Le sourire de Radinka s’élargit.

— Est-ce que cela signifie que les choses vont bien entre vous et Shanna ?

— Non, elles ne vont pas bien. Je finirai probablement par louer cette maison.

Le sourire de Radinka s’estompa.

— Alors, peut-être que cette idée est prématurée. Si vous insistez trop, elle risque de fuir.

« Elle pourrait fuir de toute façon », pensa Roman en poussant un gémissement.

— Elle veut une vie normale et un mari normal plus que tout au monde.

Il haussa une épaule en grimaçant.

— Je ne suis pas exactement normal.

La bouche de Radinka trembla.

— Je suppose que vous avez raison, mais après 15 ans à Romatech, je ne sais plus ce qui est normal.

— Je peux lui offrir une maison normale et un chien normal.
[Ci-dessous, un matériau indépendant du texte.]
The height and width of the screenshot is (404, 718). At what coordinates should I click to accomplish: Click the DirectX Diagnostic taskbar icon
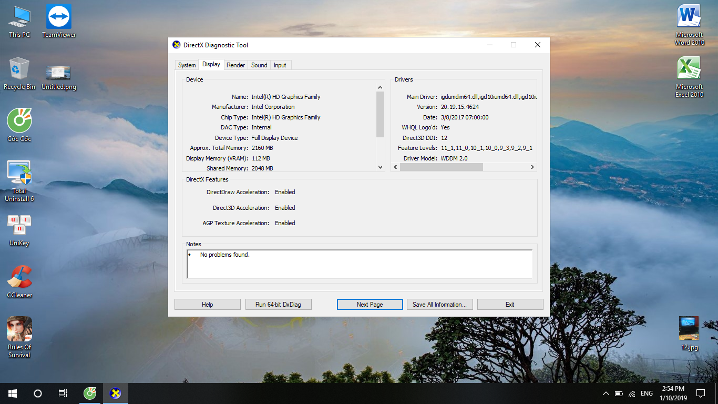point(116,393)
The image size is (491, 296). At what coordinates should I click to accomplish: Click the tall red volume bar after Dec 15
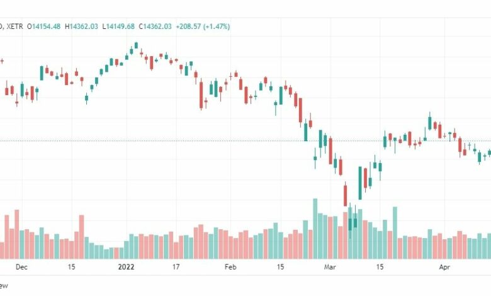tap(81, 237)
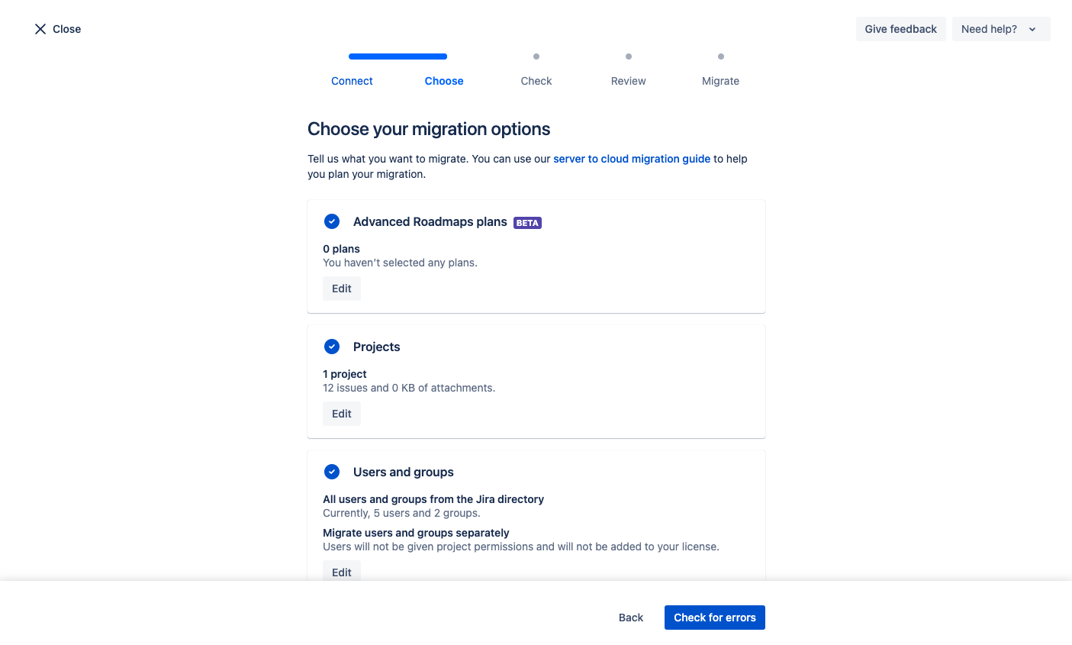Click the Check step dot indicator
Screen dimensions: 1072x645
pos(536,56)
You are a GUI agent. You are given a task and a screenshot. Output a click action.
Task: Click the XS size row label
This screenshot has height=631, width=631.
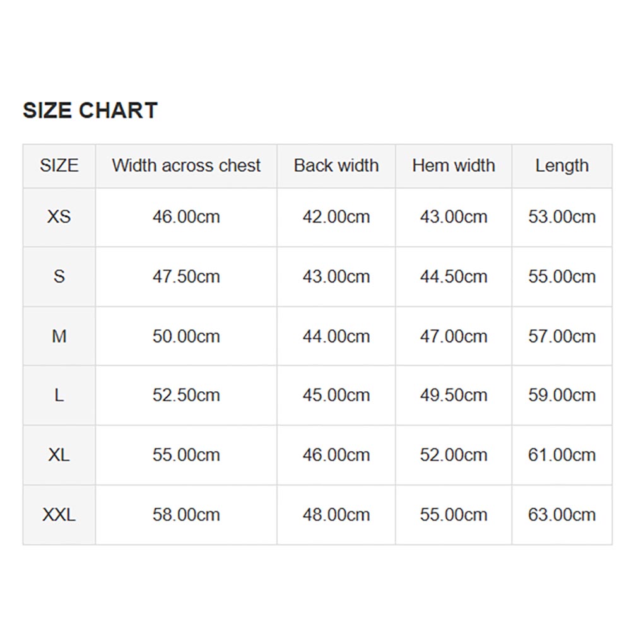tap(59, 217)
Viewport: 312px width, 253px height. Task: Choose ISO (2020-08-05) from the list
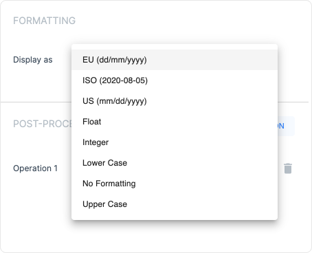coord(175,80)

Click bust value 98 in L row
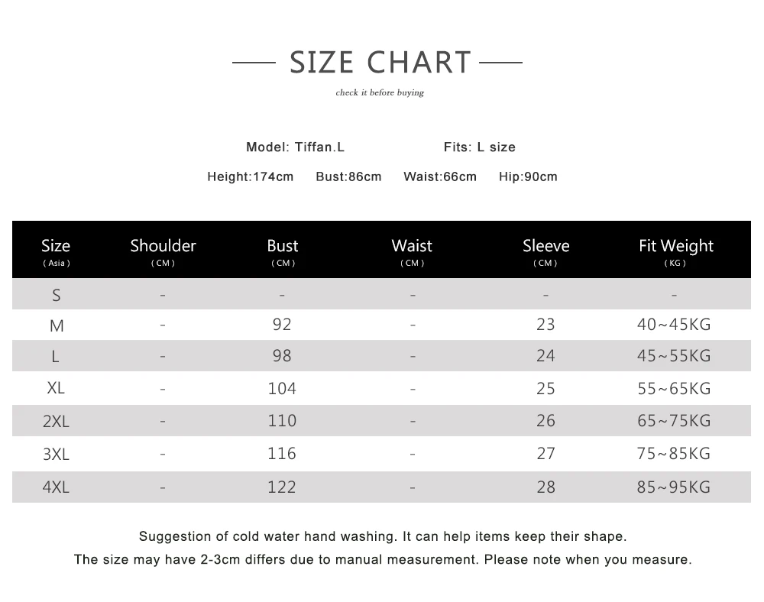pyautogui.click(x=282, y=355)
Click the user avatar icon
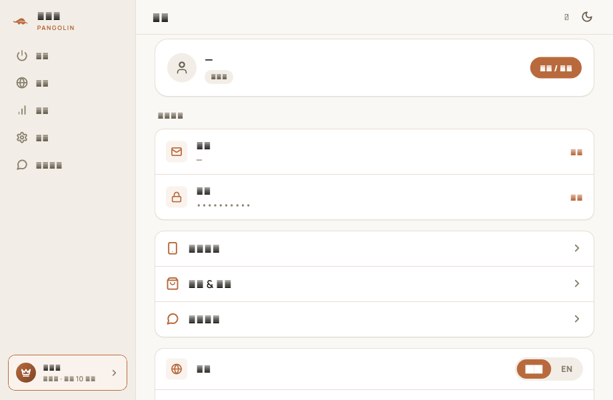Screen dimensions: 613x400 [182, 67]
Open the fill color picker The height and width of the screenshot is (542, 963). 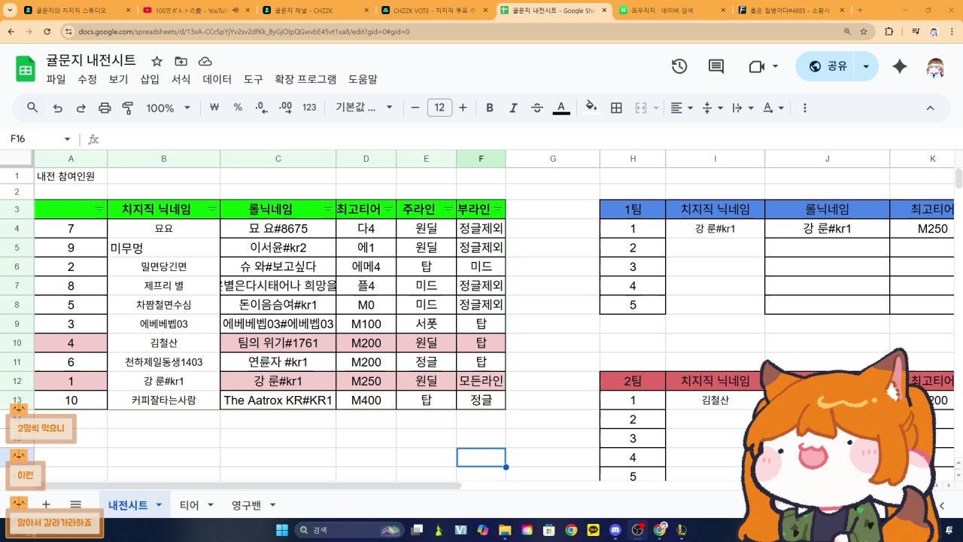point(591,108)
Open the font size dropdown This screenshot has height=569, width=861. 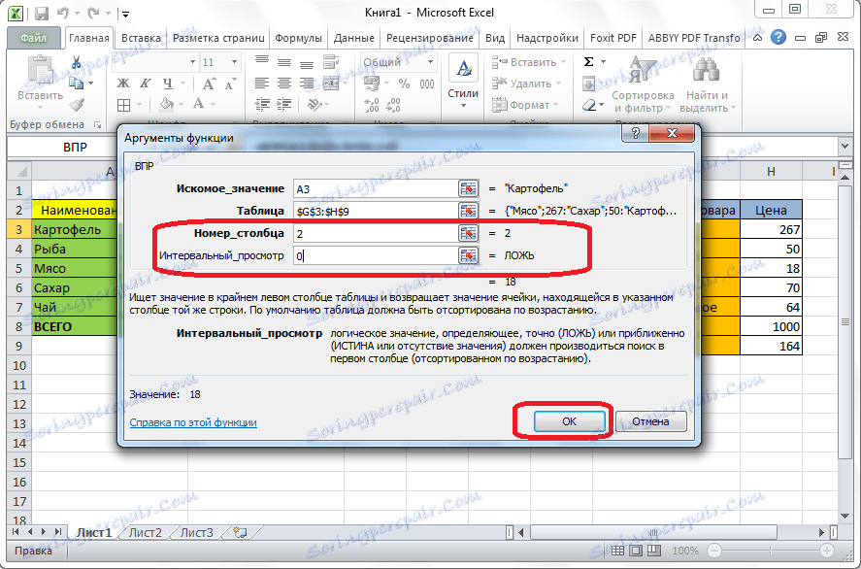click(x=233, y=61)
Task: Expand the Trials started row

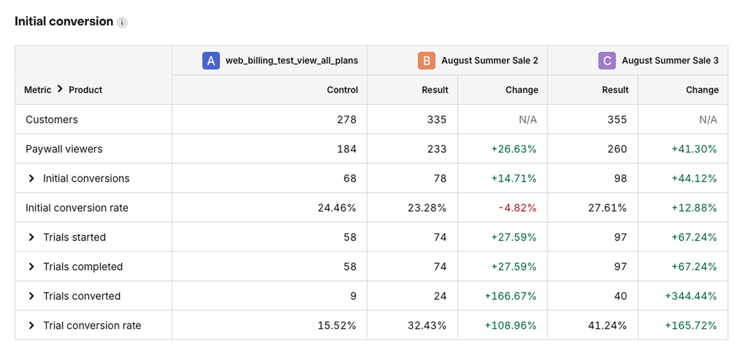Action: click(32, 237)
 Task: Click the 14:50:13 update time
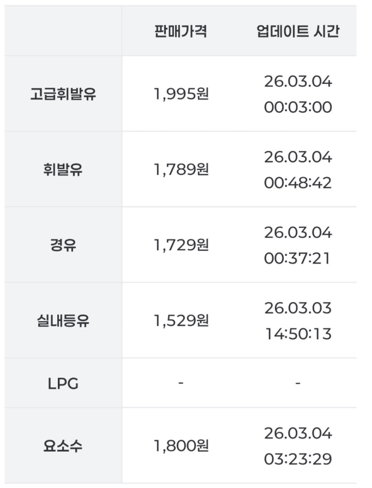[298, 333]
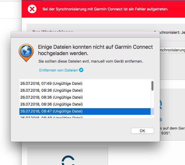Viewport: 185px width, 165px height.
Task: Click the red sync error banner text
Action: tap(105, 9)

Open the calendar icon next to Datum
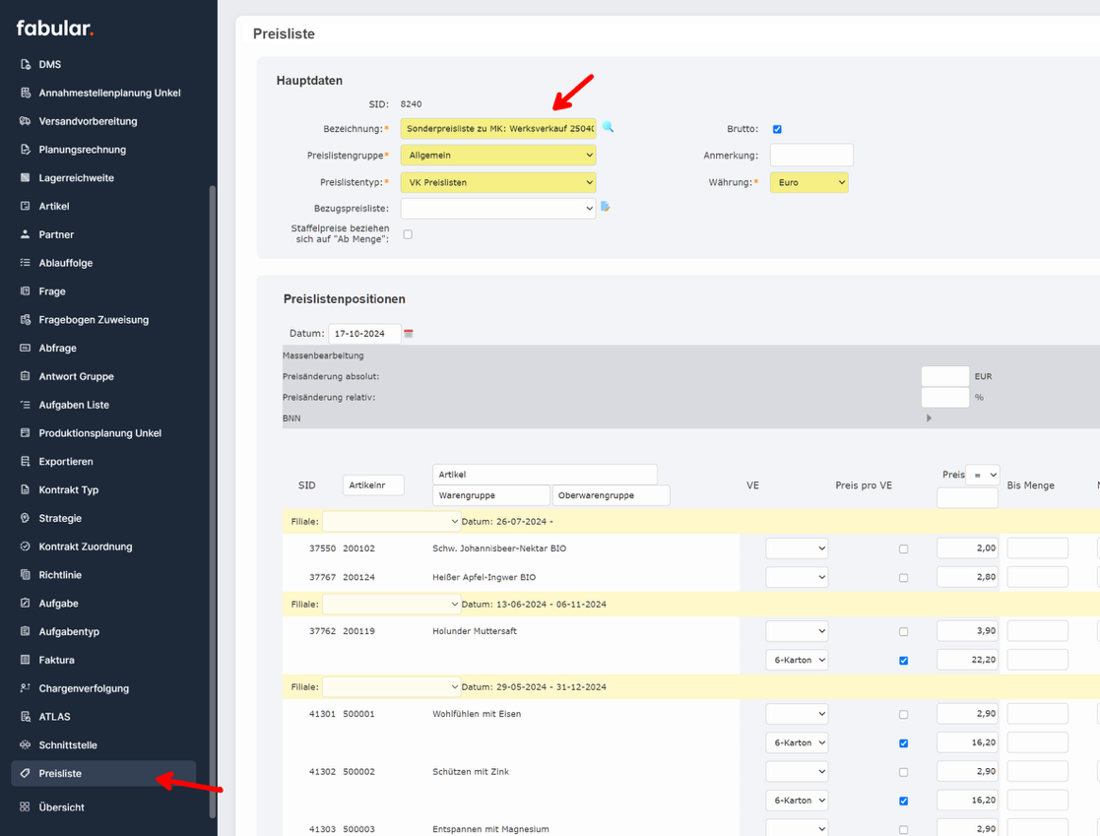pyautogui.click(x=409, y=334)
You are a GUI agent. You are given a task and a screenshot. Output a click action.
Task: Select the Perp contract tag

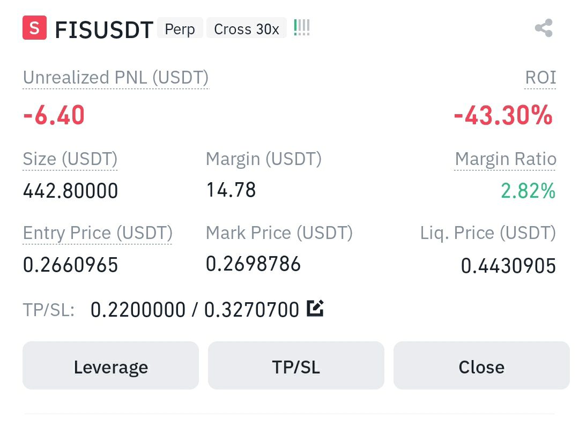[180, 28]
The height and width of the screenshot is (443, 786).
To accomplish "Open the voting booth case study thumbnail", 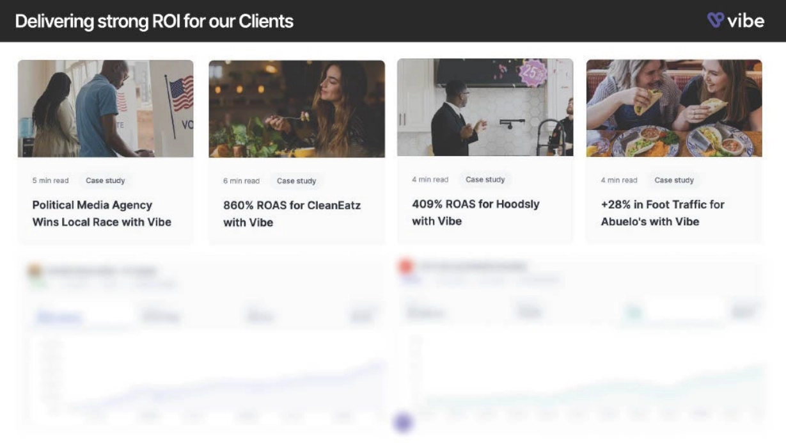I will (x=106, y=108).
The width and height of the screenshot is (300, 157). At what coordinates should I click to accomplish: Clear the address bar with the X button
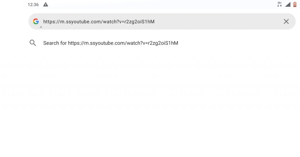coord(286,21)
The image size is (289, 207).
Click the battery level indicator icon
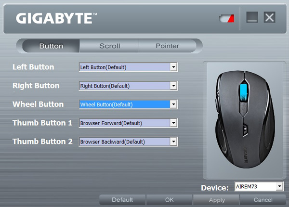[226, 19]
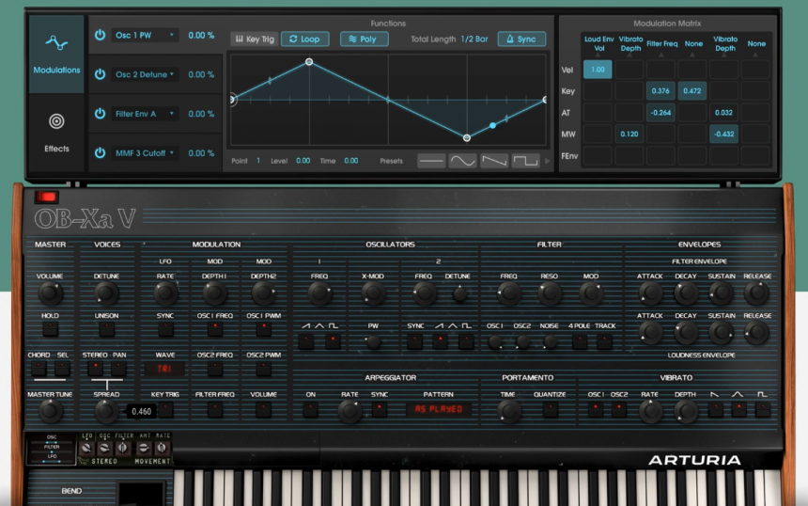Open the Effects tab
The image size is (808, 506).
pyautogui.click(x=56, y=132)
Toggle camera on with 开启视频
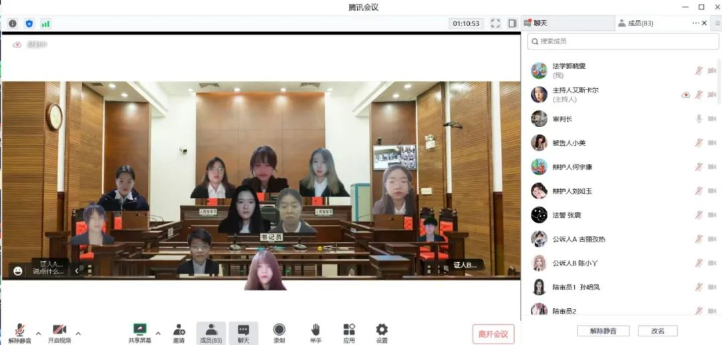The image size is (722, 345). tap(59, 330)
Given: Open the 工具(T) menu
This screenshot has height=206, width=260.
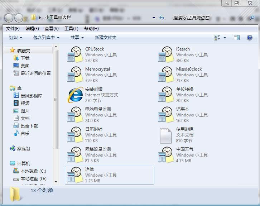Looking at the screenshot, I should [71, 29].
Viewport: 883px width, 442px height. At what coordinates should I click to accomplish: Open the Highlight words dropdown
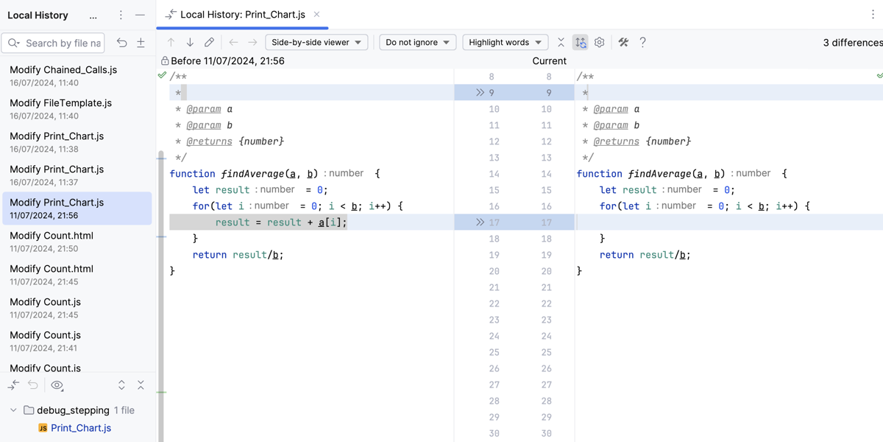click(x=506, y=43)
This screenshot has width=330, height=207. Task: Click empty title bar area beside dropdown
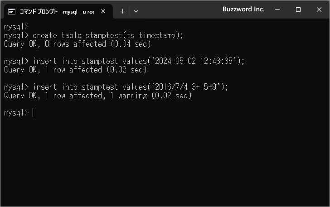point(179,10)
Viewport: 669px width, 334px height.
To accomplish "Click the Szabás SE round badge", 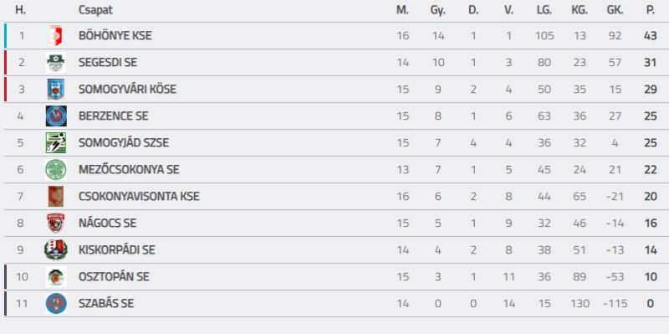I will (56, 304).
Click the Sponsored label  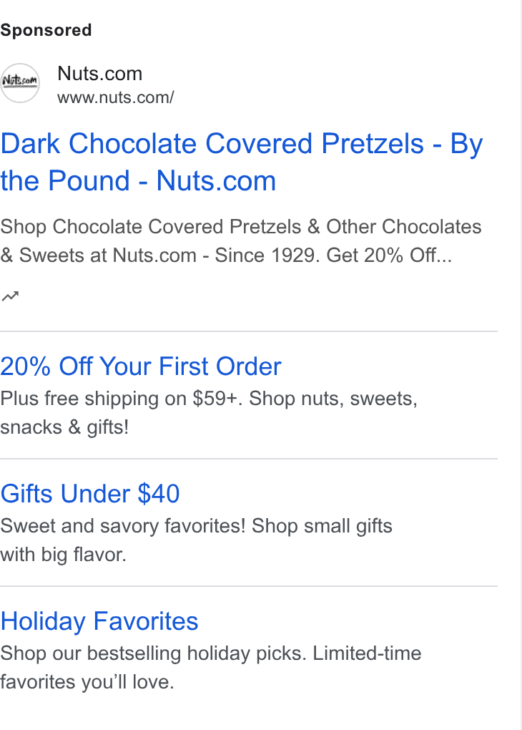(x=46, y=30)
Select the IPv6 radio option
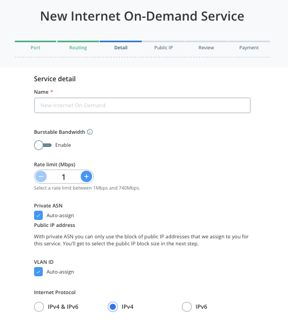 [187, 307]
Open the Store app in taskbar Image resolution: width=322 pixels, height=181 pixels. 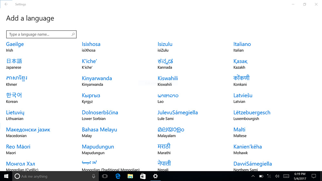(x=143, y=176)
— Vous essayez d’acheter la normalité ? Elle verra clair à travers votre jeu.

— J’espère qu’elle verra que je veux réaliser ses rêves.

J’essayerai de lui donner une vie aussi normale que possible.

Radinka fronça les sourcils et réfléchit.

— Je pense que tout ce qu’une femme souhaite, c’est d’être aimée.

— Ça, elle l’a. Je viens de lui dire que je l’aimais.